Shares of DiDi Global (NYSE:DIDI), a China-based ride-sharing company, fell again today on worries that the Chinese government could significantly penalize the company for its recent U.S. IPO.
The tech stock was down by 18.8% as of 11:51 a.m. EDT.
Bloomberg News reported yesterday that the Chinese government was considering “unprecedented” penalties against DiDi. Those penalties may include anything from a fine to suspension of its operations, or even delisting.
The Cyberspace Administration of China pushed back on DiDi going public, but DiDi went through with it anyway, causing the Chinese government to view the IPO as a threat to its authority, according to the report.
Last week the Chinese government told the ride-hailing company that it couldn’t sign up any new customers and removed DiDi’s app from Chinese app stores.
China is cracking down on some of its technology companies and recently imposed a massive $2.8 billion fine on the e-commerce company Alibaba. Some sources told Bloomberg that DiDi’s fine could be even bigger.
This is the second day in a row that DiDi’s stock has fallen on this news. Yesterday the stock fell 11%.

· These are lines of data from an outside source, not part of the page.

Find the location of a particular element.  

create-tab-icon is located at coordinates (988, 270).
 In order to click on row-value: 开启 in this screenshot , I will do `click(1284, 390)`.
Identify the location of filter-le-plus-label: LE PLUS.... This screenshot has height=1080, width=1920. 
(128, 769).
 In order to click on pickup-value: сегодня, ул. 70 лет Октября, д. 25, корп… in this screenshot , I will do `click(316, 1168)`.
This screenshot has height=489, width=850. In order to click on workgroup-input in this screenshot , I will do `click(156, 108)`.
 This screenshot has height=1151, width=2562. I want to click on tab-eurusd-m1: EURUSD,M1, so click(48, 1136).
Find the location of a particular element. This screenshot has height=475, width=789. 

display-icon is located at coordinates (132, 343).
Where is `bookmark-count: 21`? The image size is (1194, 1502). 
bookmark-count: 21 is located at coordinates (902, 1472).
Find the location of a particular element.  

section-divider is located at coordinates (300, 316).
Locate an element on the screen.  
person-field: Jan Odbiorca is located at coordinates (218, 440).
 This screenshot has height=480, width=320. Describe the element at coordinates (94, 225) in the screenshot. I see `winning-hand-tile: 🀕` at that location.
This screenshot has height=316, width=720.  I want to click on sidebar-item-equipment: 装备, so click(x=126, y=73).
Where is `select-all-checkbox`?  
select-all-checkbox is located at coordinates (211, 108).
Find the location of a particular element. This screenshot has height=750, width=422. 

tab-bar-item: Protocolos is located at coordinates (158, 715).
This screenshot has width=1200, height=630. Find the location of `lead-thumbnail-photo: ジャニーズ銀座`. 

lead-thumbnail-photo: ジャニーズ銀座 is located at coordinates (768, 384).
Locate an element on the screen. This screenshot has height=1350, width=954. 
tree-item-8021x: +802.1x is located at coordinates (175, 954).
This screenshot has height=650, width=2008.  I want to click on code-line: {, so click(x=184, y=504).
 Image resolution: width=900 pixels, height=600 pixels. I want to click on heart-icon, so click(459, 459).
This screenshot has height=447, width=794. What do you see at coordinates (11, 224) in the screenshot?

Investors are right to be concerned about DiDi’s stock right now. The Chinese government has a lot of authority over companies based in the country, and the company’s business is certainly being affected by the government’s decisions right now.
And with the potential threat of a massive fine, as well as the threat of being delisted, investors should be very cautious about investing in DiDi right now.